Keywords: Human, oropharynx, statistical shape modelling, whiplash‐associated disorder
Visual summary of the shape variation described by each of the modes of the oropharynx model: Mode 1 described variance in isometric size including elongation; mode 2 width and depth; mode 3 retroglossal antero‐posterior dimension; mode 4 lateral dimensions at the retropalatal and retroglossal junction and mode 5 the lateral dimension at the inferior retroglossal region. Each mode is shown at the limits of ‐2SD and + 2SD from the mean shape.
1. INTRODUCTION
The oropharynx is a subdivision of the pharynx between the soft palate and the epiglottis. It is bounded by the soft palate and tongue anteriorly and the muscles of the pharyngeal wall posteriorly. The oropharyngeal cavity is a common pathway for food to the oesophagus and air to the lungs. The function of the oropharynx can be affected by structural changes including narrowing antero‐posteriorly and laterally as well as elongation resulting in decreased volume (Passos et al., 2019; Whyte & Gibson, 2020). However, thus far characterization of the oropharynx has been limited to simple measurements and not the analysis of shape.

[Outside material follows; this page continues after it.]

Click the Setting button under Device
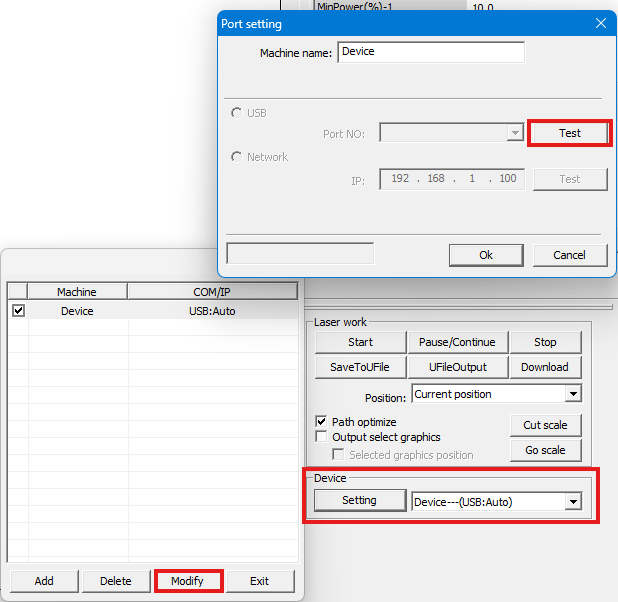 click(x=359, y=500)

In whiplash‐associated disorder (WAD), it has been suggested that oropharyngeal size is reduced and these morphometric changes may be responsible for swallowing‐related problems (Elliott et al., 2008; Elliott et al., 2012; Stone et al., 2021b). Further, one study has determined that the severity of symptoms following whiplash are related to oropharyngeal size (Elliott et al., 2012). These findings have been made using 2D MRI measurements at nominal vertebral sites, or 3D measurements of volume which were not replicated in a follow‐up study (Stone et al., 2020; Stone et al., 2021a).
Structural changes in the oropharynx in WAD have been quantified using 2D and 3D magnetic resonance image (MRI) measurements of cross‐sectional area, anteroposterior (AP) and lateral dimensions and volume (Elliott et al., 2008, 2012; Stone et al., 2020). 2D measures are intrinsically limited resulting in a wide variation of reported single‐level CSA measures (Welch et al., 2002). 2D measures are affected by the alignment of the oropharynx within the axial plane (Aboudara et al., 2009; Guijarro‐Martinez & Swennen, 2011; Welch et al., 2002) and the cervical spine or soft tissue level used as the reference point (Guijarro‐Martinez & Swennen, 2011). 3D measurements of the oropharynx identify volumetric status but do not enable the identification of where the underlying changes or differences have occurred. For example, the location of any narrowing and whether it is consistent within a cohort compared to another. 3D models of the oropharynx have been constructed in control and patient groups (Chen et al., 2018; Garcia‐Usó et al., 2021; Zheng et al., 2014), but shape has not been used to describe the oropharynx or identify differences between cohorts.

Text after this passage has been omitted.